Такая лысина во всем Переделкине была только одна и представляла собой прямую голевую опасность при соприкосновении с футбольным мячом, когда мы играли с местной шпаной на поляне в лесу. Обладатель лысины был прозван Бубукиным за сходство этой важнейшей даже в футболе части тела с некогда знаменитой «пушечной лысиной» первоначального обладателя данной фамилии – бывшего нападающего московского «Локомотива». Наш переделкинский Бубукин был инженером, а уж если говорить начистоту, то и евреем, хотя и в данном случае, и вообще это не имело и не имеет никакого значения. Поравнявшись со мной на встречной пробежке, Бубукин против обыкновения не остановился, а только бросил как нечто само собой разумеющееся, в чем даже сомнения быть не могло:
– Извини, старина, – спешу на электричку. Значит, увидимся около Белого дома, на баррикадах.
Евтушенковед Номер Один
Когда после пробежки в лесу я вернулся на переделкинскую дачу, Евтушенковед Номер Один уже ждал меня на своем красненьком обтрепыше, забрызганном грязью из-под гусениц танков, которые шли на Москву.

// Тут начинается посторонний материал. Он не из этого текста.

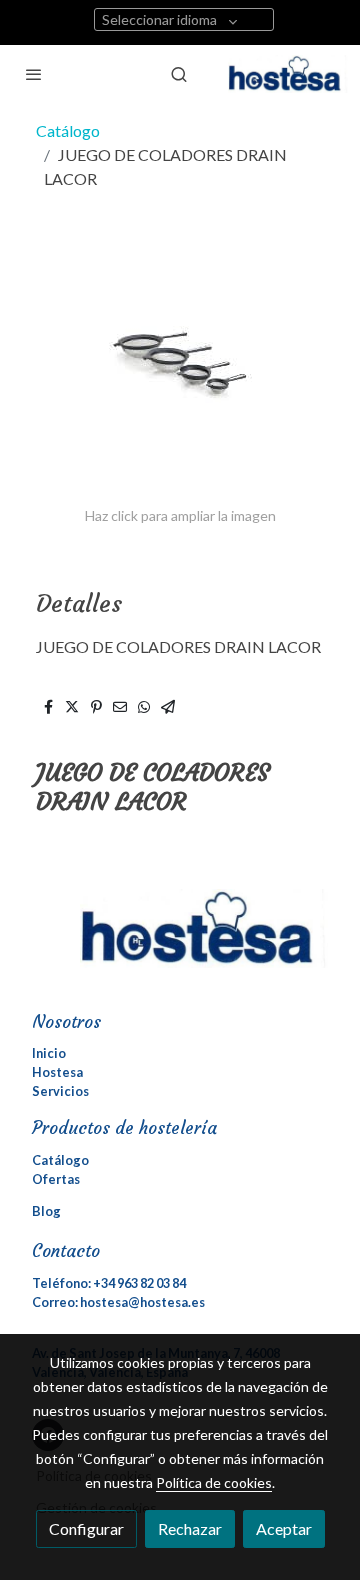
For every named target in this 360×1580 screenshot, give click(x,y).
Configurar (86, 1528)
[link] (288, 74)
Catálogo (68, 130)
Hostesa (57, 1072)
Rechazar (190, 1528)
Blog (46, 1211)
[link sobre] (180, 940)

Сначала мы вместе прилипли к радиоприемнику, жадно ловя, как в еще недавние времена глушилок и психушек, забугорные последние известия. Но потом мы переглянулись и поняли друг друга.
Пора было ехать.
– Поедем на моей развалюхе, – сказал Евтушенковед Номер Один. – Твою жалко – она поновее…
Евтушенковед Номер Один знал назубок всю «евтушенкиану», состоящую главным образом из разоблачений меня. Он меня не идеализировал, но не любил тех, кто меня не любил.
«Союз евтушенковедов» – трогательное, немножко смешное, ревнивое друг к другу братство знатоков-идеалистов, «остро нуждающихся в квалифицированной психотерапевтической помощи», как нервно определила одна из моих жен, затравленная их приставаниями по поводу моих черновиков.